Monetary policy in Forex is a governments policy through the Central banks to control the amount of money in circulation. Its aim it to stablise prices and economic development.
The central banks operate under the rules of the government to regulate money circulation with a goal of achieving economic stability and development.
Monetary policy is applied in 2 ways;
- Expansionary monetary policy
- Contractionary or Restrictive monetary policy
The main aim of the government is to;
- Control inflation
- Regulate the money supply
- Regulate interest rates of commercial banks
- Improve economic development
- Trade balances
How does monetary policy work?
The government uses the expansionary monetary policy when it wants to increase money supply.
Expansionary Policy
- The central bank cuts interest rates to make borrowing cheap and encourage spending on goods and services.
- It reduces on the reserves required by the central banks from commercial banks. This increases the amount of money available in banks for borrowing.
- The Open Market Operations(OMO). In this case, the central bank encourages its citizens to sell their securities like bonds, treasury bills to the government for cash at a profitable amount.
As more money gets into circulation, it speeds up economic development and standards of living of people.
As a result, demand for goods and services increase.
When people get more money they spend more. Demand overwhelms supply and prices keep increasing.
This weakens the domestic currency and makes it expensive to spend on foreign goods.
The persistent increase in prices slows down the economy because people buy less with much money so the currency value eventually falls.
Inflation leads to high prices, high costs of production, demand for increased wages hence unemployment and poor standards of living.
When this happens, the government intervenes to save the economy by using the Contractionary or Restrictive monetary policy.
Contractionary or Restrictive policy
- The Central bank Increases interest rates to discourage borrowing to spend. It also attracts foreign investors interested in the high yield returns to invest.
- High Interest rates also encourage citizens to save in the bank hence reducing on the disposable income and expenditure.
- Similarly, the Central bank can also increase bank reserves and encourage the public to invest in government securities to regulate money supply.
It’s the role of the Central banks to regulate these situations and in order to maintain the economic balance.
Therefore, it is important to always know when such important data is to be released so that you are able to adjust to certain changes in the market.
Hawkish vs Dovish Central banks
These two sound like birds names, hawks and doves; Interestin’!

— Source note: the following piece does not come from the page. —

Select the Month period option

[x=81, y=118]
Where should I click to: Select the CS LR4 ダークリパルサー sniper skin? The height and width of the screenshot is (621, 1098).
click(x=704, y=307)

But that’s not the case. Hawkish and Dovish means raising interest rates or lowering them.
The two terms describe opinions taken by Central Banks on the issue of interest rates.
The Central Bank is either hawkish or dovish depending on the approach it uses while determining the interest rate.
A Dovish Central Bank.
Here the Central bank cuts interest rates to encourage the public to borrow for expenditure. Low interest rates make borrowing and spending very cheap.
Hawkish Central Bank
This when the monetary policy is to raise the interest rate to curb down inflation and improve the economic growth.
Effect on the forex market
When the Central Bank cuts interest rates to boost domestic expenditure, it increases amount of money in circulation.
This makes the local currency cheap abroad hence a fall in its value.
As a result foreign investors start to sell off the currency and opt for more yielding currencies.
The expansion monetary policy makes the Forex market more bearish due to expected fall in value of the currency in question.
On the other hand, when the Central Bank raises interest rates, its aim is to reduce the amount of money in circulation.
When this happens, currency gains value and more investors buy more of the currency. This makes the Forex market more bullish.
This is because hiking of interest rates is a sign of good economic growth in the country in question.